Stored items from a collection
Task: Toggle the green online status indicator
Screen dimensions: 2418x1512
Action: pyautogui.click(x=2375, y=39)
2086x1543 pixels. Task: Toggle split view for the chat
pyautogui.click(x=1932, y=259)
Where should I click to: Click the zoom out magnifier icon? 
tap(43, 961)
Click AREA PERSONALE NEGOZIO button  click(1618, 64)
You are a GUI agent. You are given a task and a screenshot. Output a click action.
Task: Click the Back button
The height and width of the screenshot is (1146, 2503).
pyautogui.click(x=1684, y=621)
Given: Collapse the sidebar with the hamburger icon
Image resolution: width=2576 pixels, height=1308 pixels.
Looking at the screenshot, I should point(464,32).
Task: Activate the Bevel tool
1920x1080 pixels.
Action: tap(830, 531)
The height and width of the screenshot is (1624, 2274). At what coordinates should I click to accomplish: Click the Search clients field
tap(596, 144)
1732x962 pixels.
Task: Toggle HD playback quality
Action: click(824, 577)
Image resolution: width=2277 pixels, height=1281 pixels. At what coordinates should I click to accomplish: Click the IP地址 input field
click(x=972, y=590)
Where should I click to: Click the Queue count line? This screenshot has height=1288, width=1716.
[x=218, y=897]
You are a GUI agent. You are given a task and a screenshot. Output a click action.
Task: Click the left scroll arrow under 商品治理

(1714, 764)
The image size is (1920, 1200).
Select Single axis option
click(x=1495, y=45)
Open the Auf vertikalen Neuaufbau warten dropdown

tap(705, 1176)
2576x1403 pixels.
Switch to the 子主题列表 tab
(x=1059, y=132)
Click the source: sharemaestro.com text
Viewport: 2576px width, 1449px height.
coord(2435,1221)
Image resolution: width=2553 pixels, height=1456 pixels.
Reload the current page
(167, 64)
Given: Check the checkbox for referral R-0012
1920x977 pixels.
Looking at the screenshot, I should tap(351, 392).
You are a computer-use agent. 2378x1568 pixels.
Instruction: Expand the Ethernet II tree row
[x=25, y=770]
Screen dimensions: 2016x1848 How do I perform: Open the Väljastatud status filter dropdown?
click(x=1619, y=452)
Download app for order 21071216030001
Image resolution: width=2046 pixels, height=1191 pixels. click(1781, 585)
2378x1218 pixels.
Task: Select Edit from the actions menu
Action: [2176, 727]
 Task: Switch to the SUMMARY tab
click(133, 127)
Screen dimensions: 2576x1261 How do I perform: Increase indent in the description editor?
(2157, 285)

TASK BRIEF:
All that belongs in your answer is the stretch of entries above from the line with "The height and width of the screenshot is (1624, 2274)." through the line with "The image size is (1920, 1200).", printed exactly.

ANSWER BOX:
The height and width of the screenshot is (1624, 2274). At what coordinates should I click to accomplish: Click the Search clients field
tap(596, 144)
1732x962 pixels.
Task: Toggle HD playback quality
Action: click(824, 577)
Image resolution: width=2277 pixels, height=1281 pixels. At what coordinates should I click to accomplish: Click the IP地址 input field
click(x=972, y=590)
Where should I click to: Click the Queue count line? This screenshot has height=1288, width=1716.
[x=218, y=897]
You are a GUI agent. You are given a task and a screenshot. Output a click action.
Task: Click the left scroll arrow under 商品治理

(1714, 764)
The image size is (1920, 1200).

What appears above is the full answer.